What the task asks: Reproduce the rows without changes, from the first line through the line that contains "The width and".

Source information:
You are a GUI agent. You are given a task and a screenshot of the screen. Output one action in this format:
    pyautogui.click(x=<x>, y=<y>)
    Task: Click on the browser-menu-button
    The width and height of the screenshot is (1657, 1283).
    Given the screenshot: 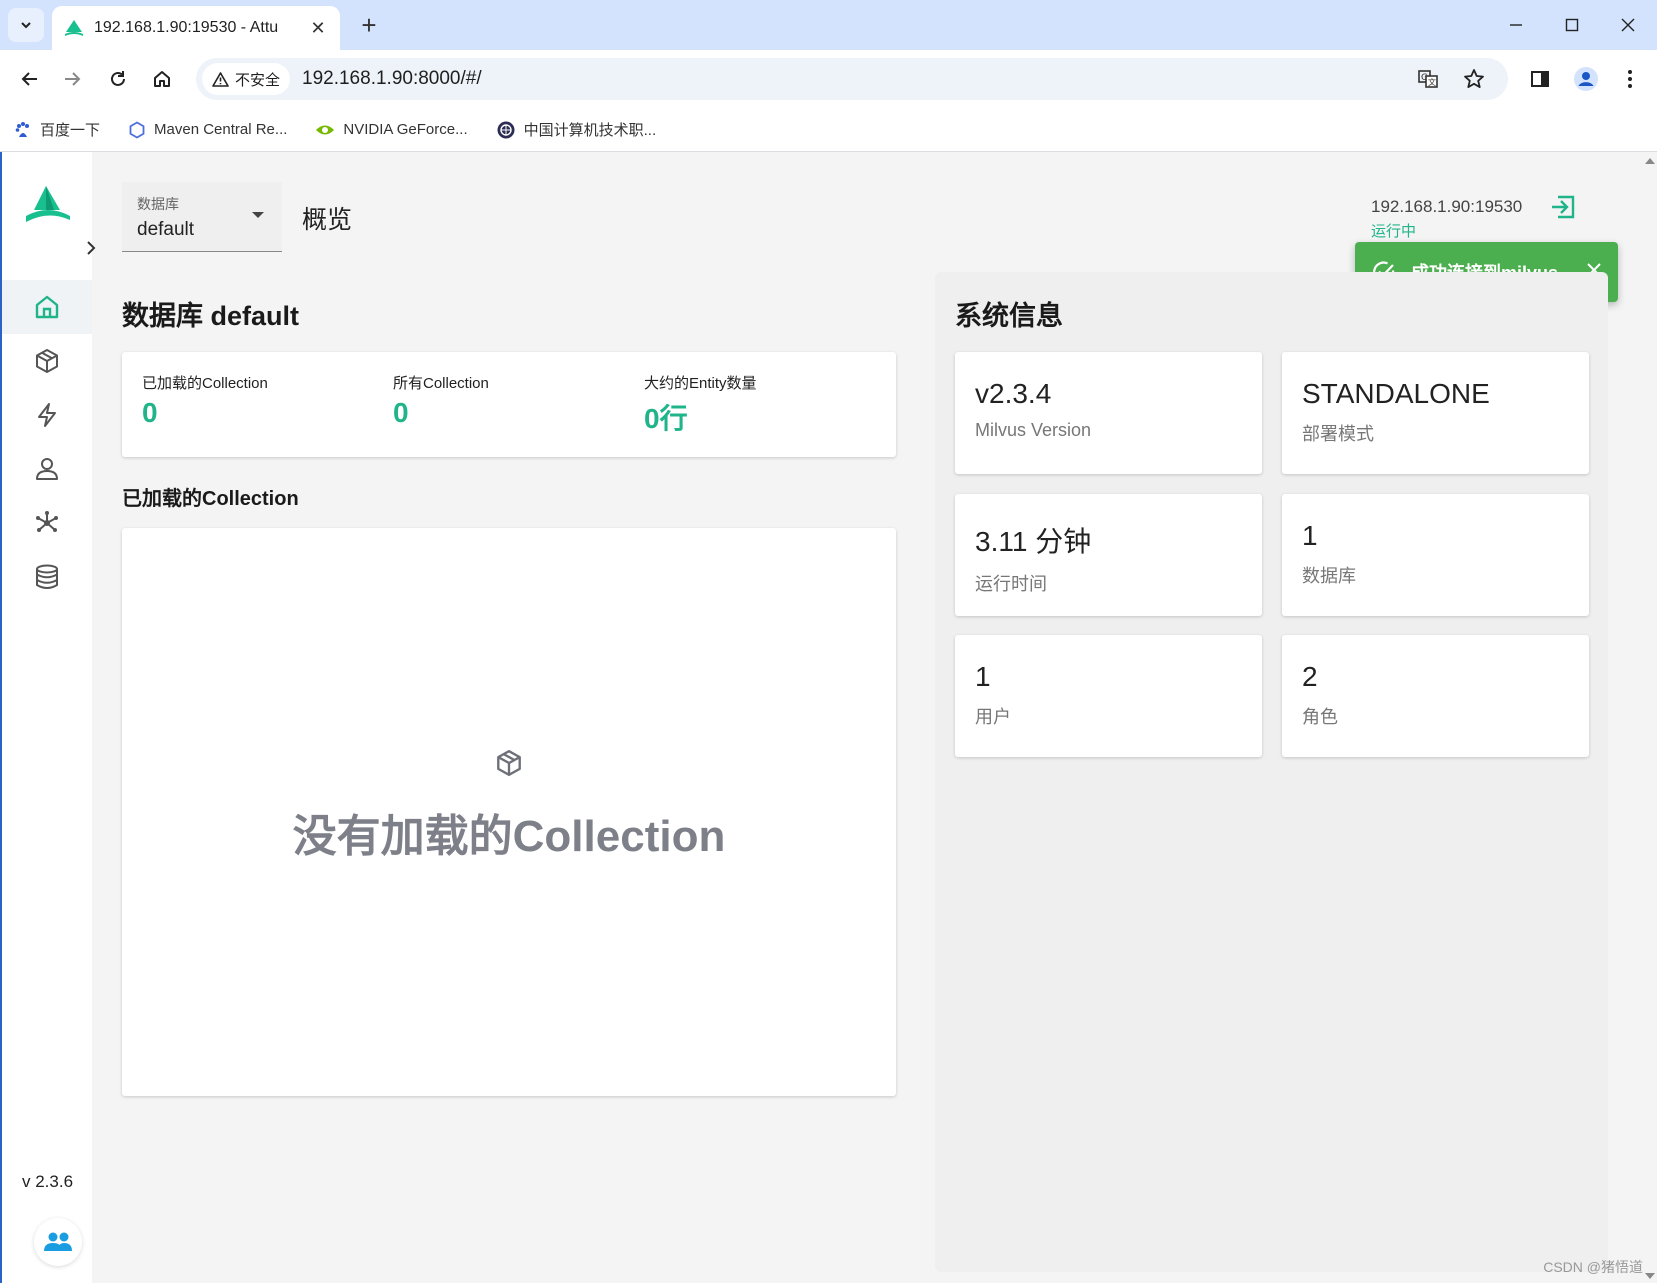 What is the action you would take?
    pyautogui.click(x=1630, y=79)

Expected answer:
You are a GUI agent. You are given a task and a screenshot of the screen. Output one action in this format:
    pyautogui.click(x=<x>, y=<y>)
    Task: Click on the browser-menu-button
    The width and height of the screenshot is (1657, 1283).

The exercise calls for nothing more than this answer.